Se considérer non pas « violents » ou « non-violents », ni « légalistes » ou « terroristes », mais simplement et clairement résistants et/ou grévistes, personnes en lutte, c’est permettre de déployer toute une pratique de solidarité sans aucune limite imposée par l’Etat, sa Loi et ses chiens de garde.

3- des médias

Le grand média (TV, radio, presse écrite) est et reste un outil de la bourgeoisie. En France, la plupart de ces grands médias sont la propriété de grands patrons et de marchands d’armes. La presse « indépendante » dans la sphère officielle et institutionnelle, est un leurre. Au sens strict, cela n’existe pas.
Pour autant, ces grands médias sont une donnée qui s’impose lors d’un rapport de force, il s’agit de jongler intelligemment pour la tourner contre elle-même afin qu’elle se démontre comme ce qu’elle est : un organe de propagande privilégié au service du Capital et de l’Etat. Lors de la dernière grande grève de la SCNF au printemps 2014, nous avons pu apprécier le déchaînement de violence médiatique à l’encontre de la lutte des grévistes. Rarement cette violence fut à ce point explicite et déclarée.
Pour contrer cela, il est essentiel de développer, pendant les luttes même, nos propres médias : par l’outil Internet, blogs, Indymedia, radios web, etc. Avec notre propre couverture photo et vidéo des événements, et notre propre plate-forme de support médiatique à nos luttes.

4- de la répression

La répression est multiple : patronale, policière, judiciaire, syndicale. La seule arme pour la contrer est la solidarité. Contre licenciements ciblés et harcèlements, plate-forme collective et comités de soutien, caisses de grève ; contre la police et la justice, les structures provisoires et informelles « Legal Team » (réseau autonomie et affinitaire d’avocats militants au service de la lutte) avec les guides juridiques de protection du manifestant ; contre les directions syndicales, tout cela à la fois.
C’est la solidarité par et pour la base, structurée de manière autonome, qui permet de tenir un rapport de force face à tous les outils et dispositifs répressifs que l’ennemi de classe peut déployer contre nous.

5- de la légitimité

Envers les non-grévistes et la population locale qui se trouvent directement confrontés aux effets des grèves, généralement hostiles à en croire les médias bourgeois, chercher à plaire et amadouer n’est que perte de temps. Au contraire, il s’agit d’interpeller les personnes pour les engager à prendre position, en discutant et en informant, mais certainement pas en s’excusant : il n’y a que deux positions, être solidaire et complice, ou bien être délateur et hostile. En gros, c’est aux personnes de choisir leur camp, en faisant en sorte que c’est un choix qu’ils doivent assumer pleinement pour leur part. S’ils sont solidaires, créer et transmettre des outils pour que la solidarité soit pratique, active et effective (et non pas simplement « morale » ou spectatrice), par exemple par la participation aux caisses de grève, aux piquets de grève, aux manifestations et aux actions. Voire en développant des luttes de convergence au sein même de leurs propres secteurs de travail. S’ils sont hostiles, les traiter comme ils nous traitent réciproquement, si besoin est par la confrontation directe et assumée.
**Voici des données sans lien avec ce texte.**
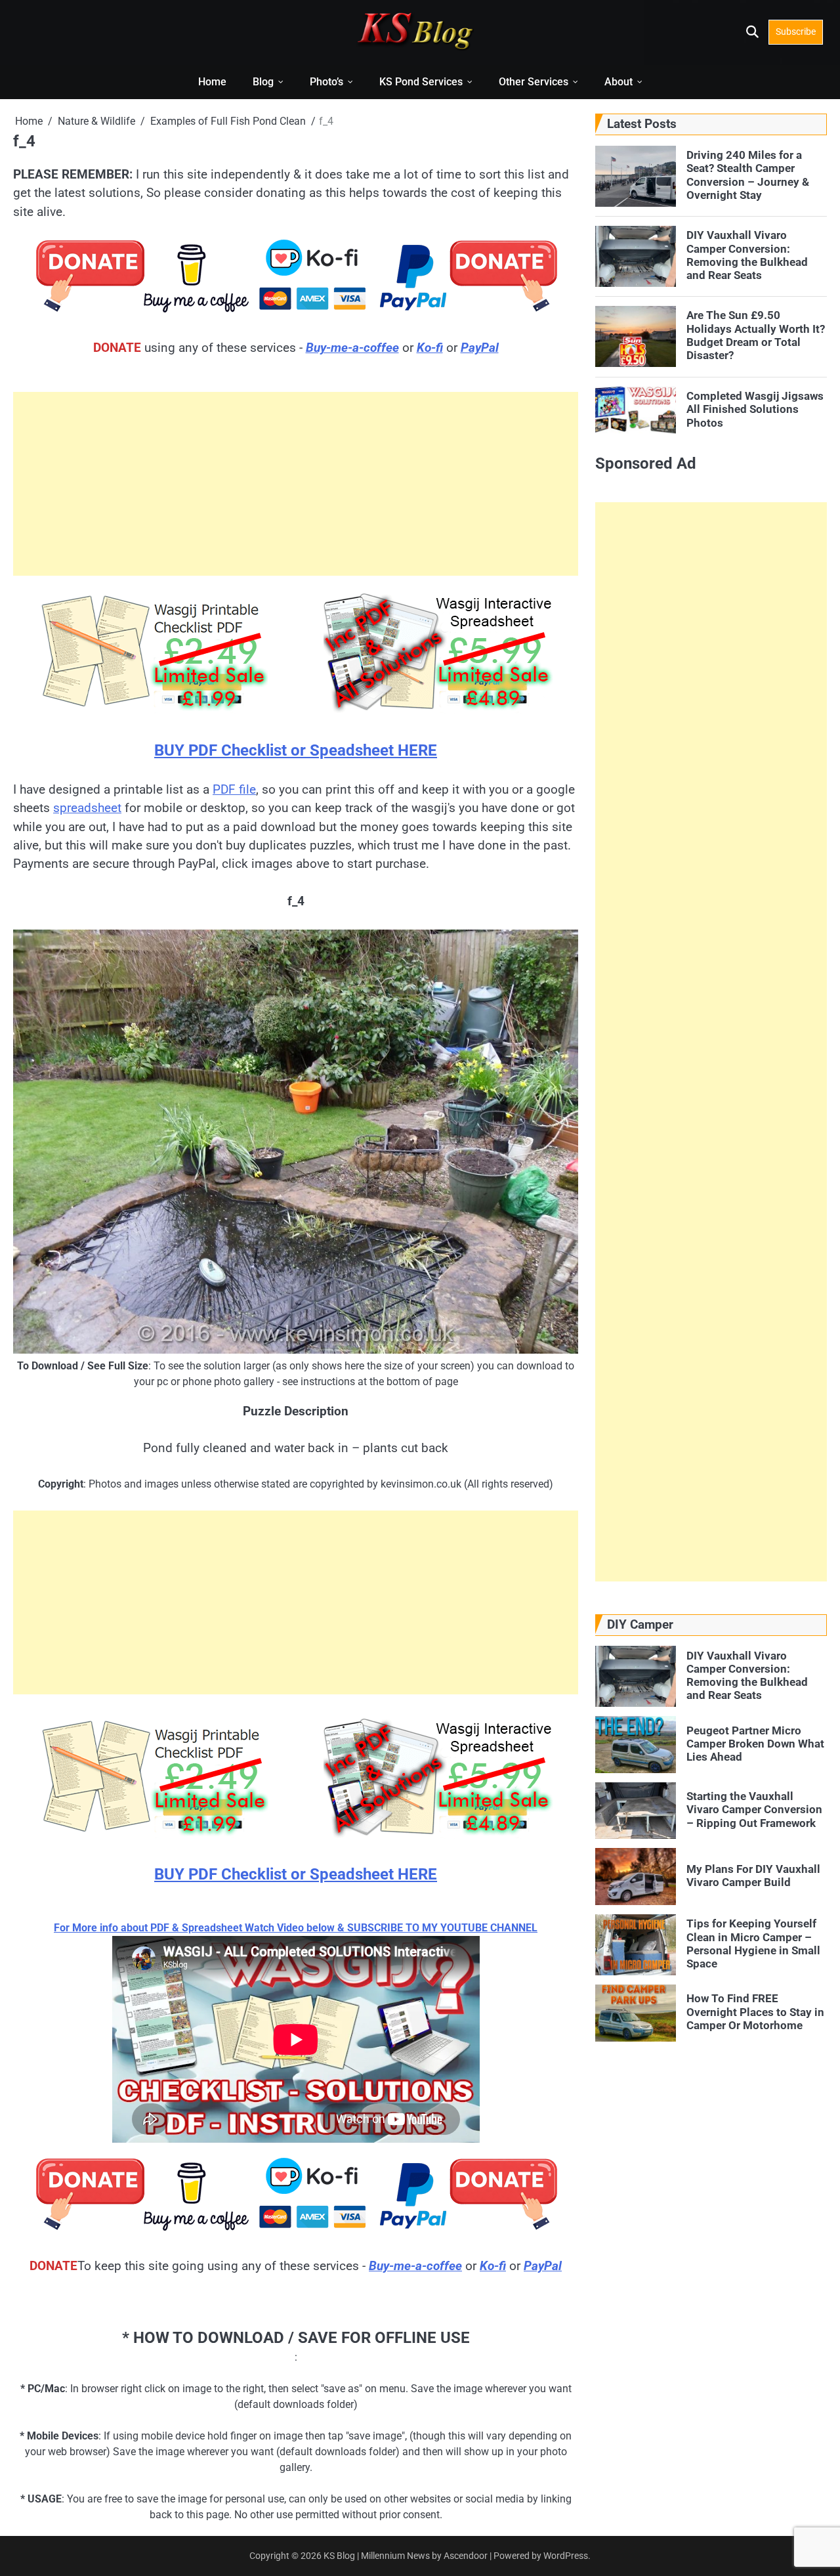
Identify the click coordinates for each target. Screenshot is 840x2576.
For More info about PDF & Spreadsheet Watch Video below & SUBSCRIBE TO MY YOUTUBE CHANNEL (295, 1927)
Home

6- de l’initiative de l’action

Ce n’est que très récemment que dans le langage commun tant médiatique que syndical, et parmi les grévistes et personnes en lutte également, que nous distinguons les manifestations des actions. Preuve que la manifestation, à entendre la promenade syndicale encadrée par les services d’ordre et les flics qui collaborent ensemble, selon des parcours délimités et autorisés par décret préfectoral, est fondamentalement passive. Mise à part de chercher à déployer une démonstration de force strictement numérique, elle est donc inefficace, voire inutile. Jusqu’à peu encore, aller manifester, c’était prendre la rue sauvagement. Manifester, c’était lutter. L’Etat a vite compris qu’en permettant des autorisations de parcours, il neutraliserait la combativité normalement intrinsèque à toute manifestation. Chose accomplie. Donc chose à remédier : pour que la manifestation soit action, elle doit être sauvage. C’est aux grévistes et aux personnes en lutte d’être à l’initiative des décisions de manifester et d’agir, avec ou sans l’aval des préfectures, et leurs alliés police et directions syndicales.
De là découlent toute sorte de chose : assurer soi-même le service d’ordre en lui redonnant son sens initial, à savoir protéger les cortèges revendicatifs des flics en tout genre et des provocateurs. Ces « provocateurs », terme répressif au service des patrons et de leurs alliés désormais, ne sont pas les incontrôlables, potentiellement émeutiers dénommés aujourd’hui « casseurs », mais les fascistes, les anti-grévistes, les jaunes, les milices patronales, etc. De même, décider collectivement des objectifs et modalités d’action. Car manifester, ce n’est pas tourner en rond en ville à l’ombre des matraques policières ou syndicales, mais bloquer la circulation, bloquer les flux de consommation, bloquer les rouages économiques et/ou médiatiques, etc. En bref, créer une rupture qui brise la pacification de l’ordre existant, appelé communément « ordre public ». Le désordre, c’est l’ordre, moins le pouvoir. Aussi, être autonome, sauvage, spontané, ce qui ne veut pas dire ne pas être organisé, coordonné, préparé. De même en ce qui concerne le sabotage.

7- Autonomie

En première conclusion de ce que nous venons d’énoncer, il est essentiel pour tous ceux et celles qui luttent, prioritairement par la grève, d’être conscients qu’ils sont seuls. Que le gouvernement, les médias, la justice, les directions syndicales, la police, la Loi, les institutions dominantes, sont fondamentalement contre eux en tant qu’ils luttent. Ce qui ne doit pas signifier impuissance, mais autonomie. Car alors, il n’y a plus d’autre choix à assumer que de ne compter que sur soi-même, sa propre force. D’être à la fois ses propres moyens et ses propres ambitions.
Nous qui luttons, par la grève et l’action directe, sommes notre propre critère, notre propre force, notre propre ambition, notre propre objectif, notre propre moyen, car nous vivons. Ceux qui vivent sont ceux qui luttent. En cela, tout est à créer, imaginer, déployer, élaborer, transmettre, de manière radicalement horizontale, directe et autonome. En cela, lutter c’est déjà créer notre propre monde, notre propre société, notre propre dignité.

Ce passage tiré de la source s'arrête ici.